PAGE:
◆ ◆ ◆
Theresa May has fired the starting gun on the long-awaited Conservative leadership campaign - paving the way for a bitter contest to succeed her in Downing Street.


Within hours, Conservative top brass had worked out the timeline for the leadership contest and made it public. Here is what to expect…

 

7 June

Theresa May officially resigns as Conservative party leader, but will stay on as Prime Minister until a replacement  is chosen. She said this morning: “I am today announcing that I will resign as leader of the Conservative and Unionist Party on Friday 7 June so that a successor can be chosen. I have agreed with the Party Chairman and with the Chairman of the 1922 Committee that the process for electing a new leader should begin in the following week. I have kept Her Majesty the Queen fully informed of my intentions, and I will continue to serve as her Prime Minister until the process has concluded.”
◆ ◆ ◆
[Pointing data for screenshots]

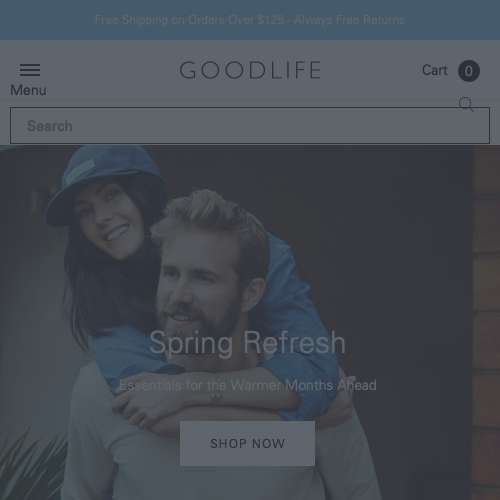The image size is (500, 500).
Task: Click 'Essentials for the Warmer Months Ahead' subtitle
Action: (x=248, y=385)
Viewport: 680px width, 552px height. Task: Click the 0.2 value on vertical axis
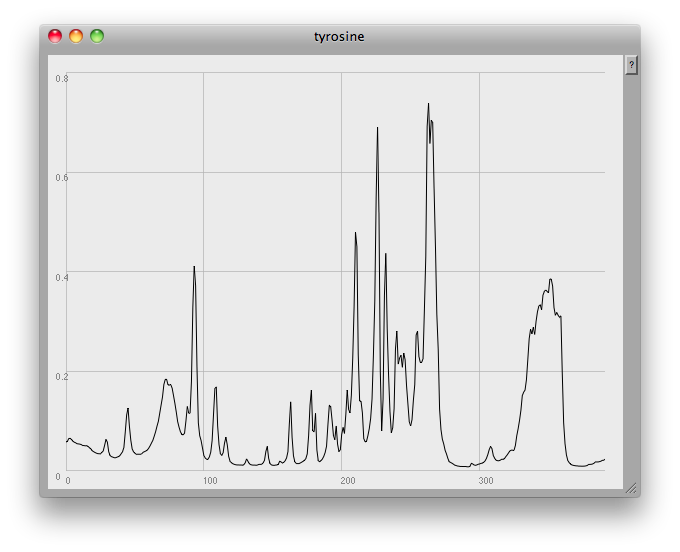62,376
◆ ◆ ◆
WHAT THIS TASK INVOLVES:
According to the article on the Conservative leadership contest, on what date will Theresa May resign as party leader? These lines come from a separate source.

ANSWER TO THE EXERCISE:
Friday 7 June